PROBLEM DESCRIPTION —
Scan the data below and pick out the lines containing the word "agent".

──────── RECORD EXCERPTS ────────

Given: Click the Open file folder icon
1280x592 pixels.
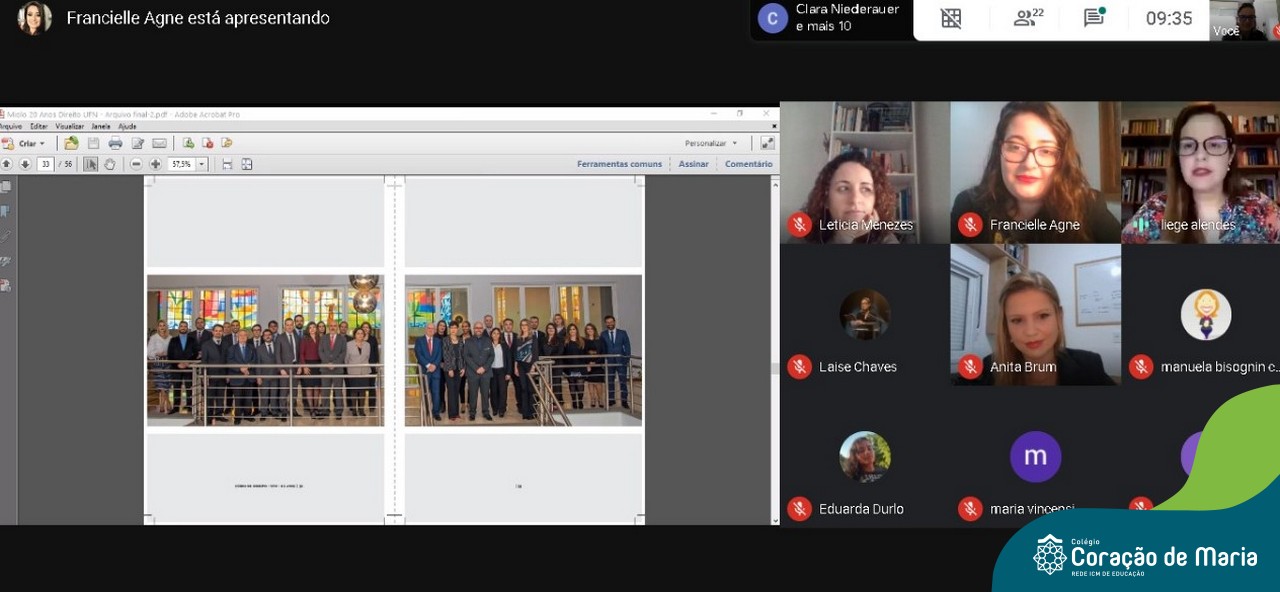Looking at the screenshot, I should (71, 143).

────────
──────── RECORD EXCERPTS ────────

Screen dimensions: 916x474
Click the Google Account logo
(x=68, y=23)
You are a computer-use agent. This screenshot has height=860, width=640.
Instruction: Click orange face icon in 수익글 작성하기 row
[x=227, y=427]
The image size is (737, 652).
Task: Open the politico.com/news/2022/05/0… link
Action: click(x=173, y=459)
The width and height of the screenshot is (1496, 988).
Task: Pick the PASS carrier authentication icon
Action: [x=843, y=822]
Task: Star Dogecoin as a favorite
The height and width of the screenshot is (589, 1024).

────────
──────── RECORD EXCERPTS ────────

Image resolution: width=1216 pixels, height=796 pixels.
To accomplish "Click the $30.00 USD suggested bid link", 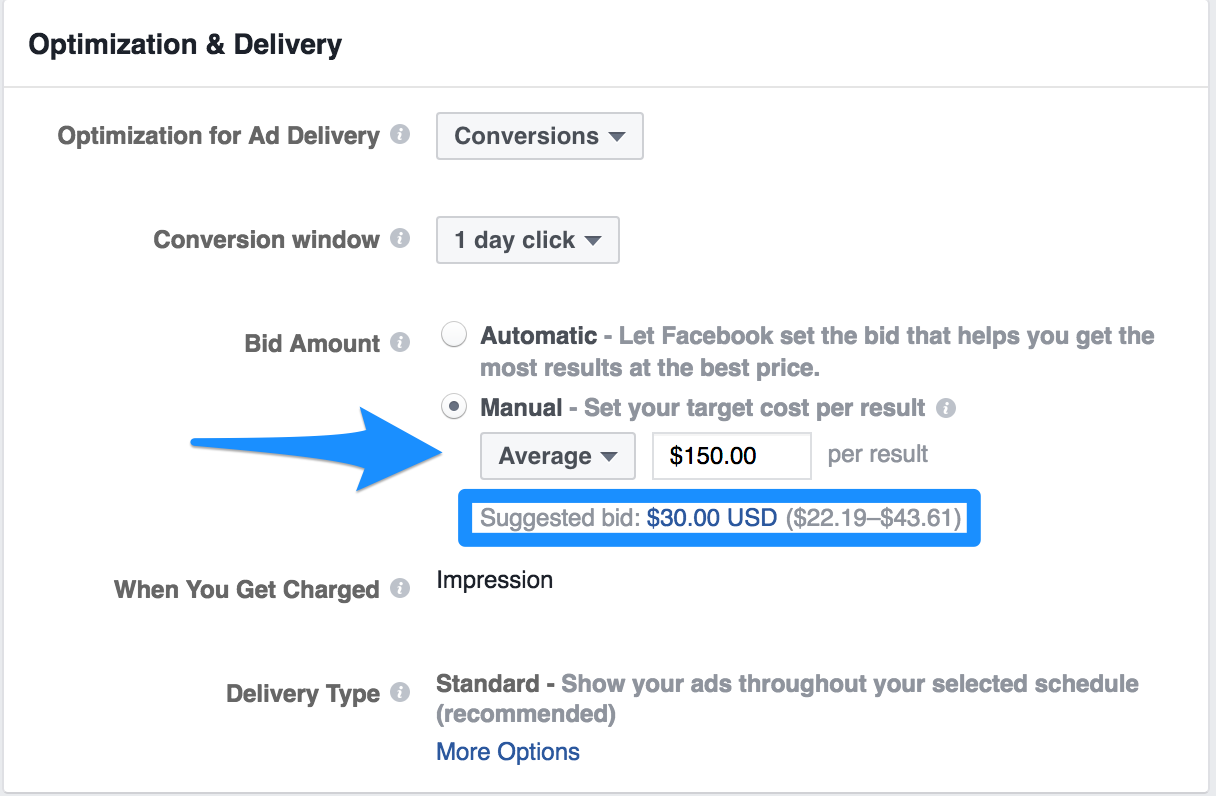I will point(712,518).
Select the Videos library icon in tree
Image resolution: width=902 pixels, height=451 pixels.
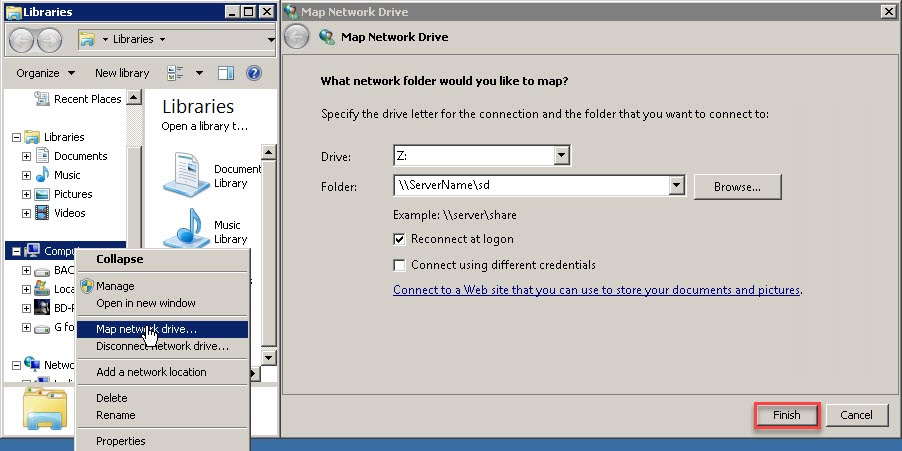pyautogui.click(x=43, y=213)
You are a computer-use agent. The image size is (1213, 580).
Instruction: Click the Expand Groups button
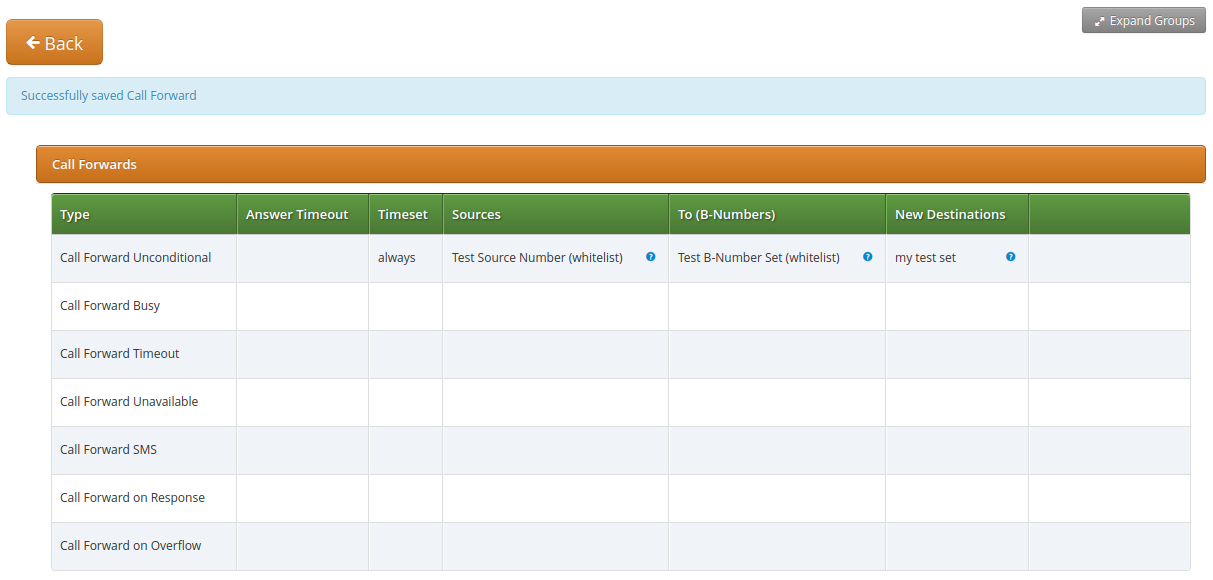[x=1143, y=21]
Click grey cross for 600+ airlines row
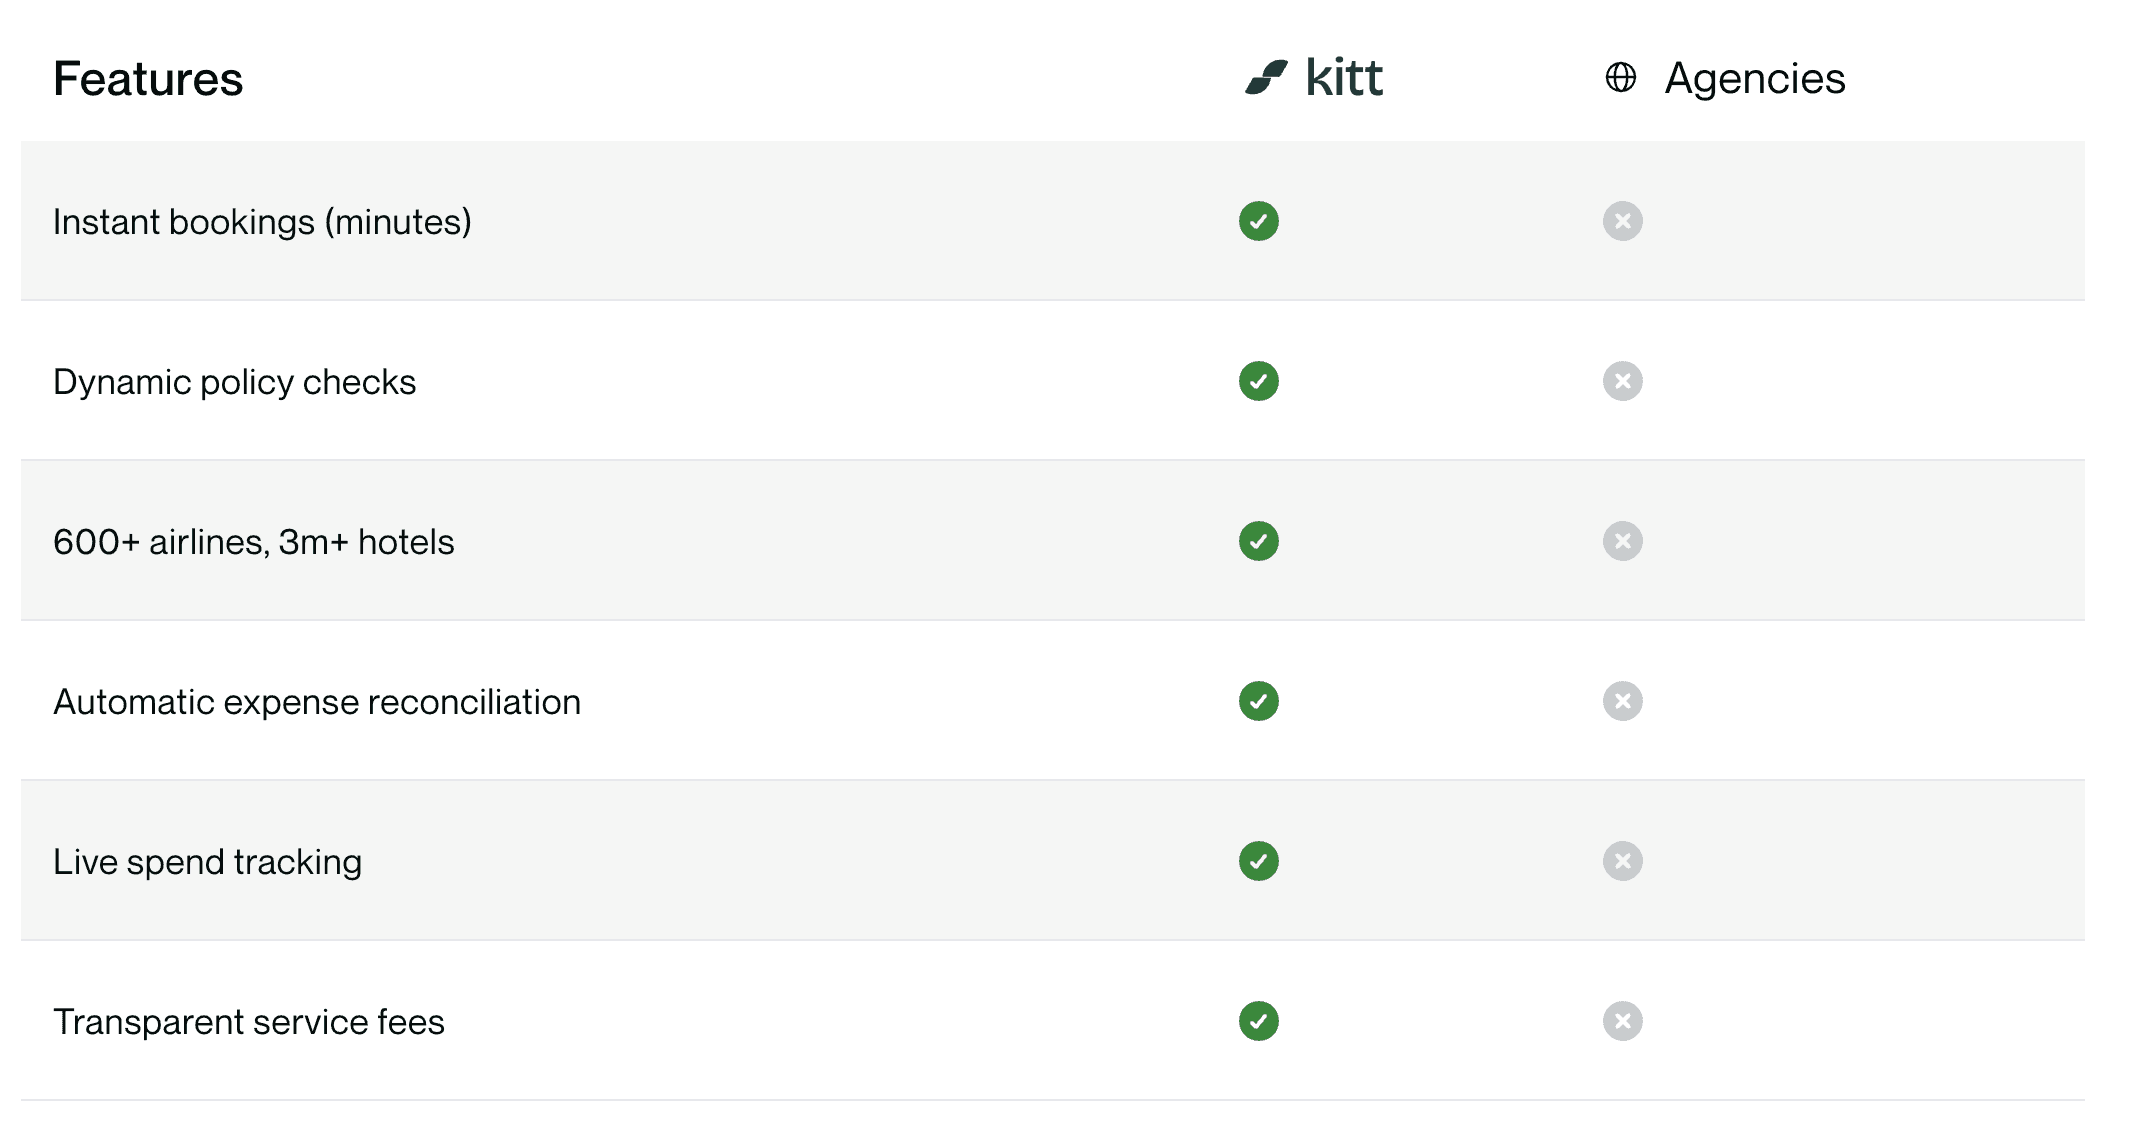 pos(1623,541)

────────

EXERCISE SOLUTION —
You are a computer-use agent. This screenshot has height=860, width=640.
You are a computer-use agent. The image size is (1213, 580).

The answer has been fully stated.